-- Task details --
Locate every line of the recorded data below that contains the word "Select", matching case exactly, and copy each such line in full.

Recorded data
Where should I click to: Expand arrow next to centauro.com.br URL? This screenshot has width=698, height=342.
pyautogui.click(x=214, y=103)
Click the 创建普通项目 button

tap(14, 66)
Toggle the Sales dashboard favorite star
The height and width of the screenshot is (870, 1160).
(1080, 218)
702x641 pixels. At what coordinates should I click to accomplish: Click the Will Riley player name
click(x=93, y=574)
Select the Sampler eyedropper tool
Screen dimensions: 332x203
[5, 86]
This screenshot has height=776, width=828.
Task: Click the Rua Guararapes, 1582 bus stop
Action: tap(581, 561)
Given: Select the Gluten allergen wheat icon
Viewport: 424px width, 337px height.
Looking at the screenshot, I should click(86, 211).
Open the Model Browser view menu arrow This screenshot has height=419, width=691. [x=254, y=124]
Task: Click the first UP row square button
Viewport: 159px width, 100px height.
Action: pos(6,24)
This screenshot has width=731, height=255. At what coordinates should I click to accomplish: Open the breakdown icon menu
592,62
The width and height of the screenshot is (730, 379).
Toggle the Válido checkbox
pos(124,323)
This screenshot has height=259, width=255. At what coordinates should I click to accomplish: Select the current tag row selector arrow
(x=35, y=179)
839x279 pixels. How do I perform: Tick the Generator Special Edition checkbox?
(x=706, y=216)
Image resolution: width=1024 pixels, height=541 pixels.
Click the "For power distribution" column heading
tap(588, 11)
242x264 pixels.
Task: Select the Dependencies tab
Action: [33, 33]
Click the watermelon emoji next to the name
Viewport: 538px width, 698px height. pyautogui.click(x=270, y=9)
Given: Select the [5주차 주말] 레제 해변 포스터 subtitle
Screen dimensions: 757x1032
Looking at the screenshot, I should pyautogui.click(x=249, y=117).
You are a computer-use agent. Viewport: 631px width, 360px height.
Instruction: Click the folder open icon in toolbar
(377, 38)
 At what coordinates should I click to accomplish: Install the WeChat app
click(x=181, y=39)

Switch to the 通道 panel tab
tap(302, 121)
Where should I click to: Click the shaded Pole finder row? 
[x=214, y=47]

-- Result --
Select the Sampler eyedropper tool
Given: Select the Gluten allergen wheat icon
This screenshot has height=259, width=255. At what coordinates should I click to accomplish: Select the current tag row selector arrow
Task: Select the Dependencies tab
Given: Select the [5주차 주말] 레제 해변 포스터 subtitle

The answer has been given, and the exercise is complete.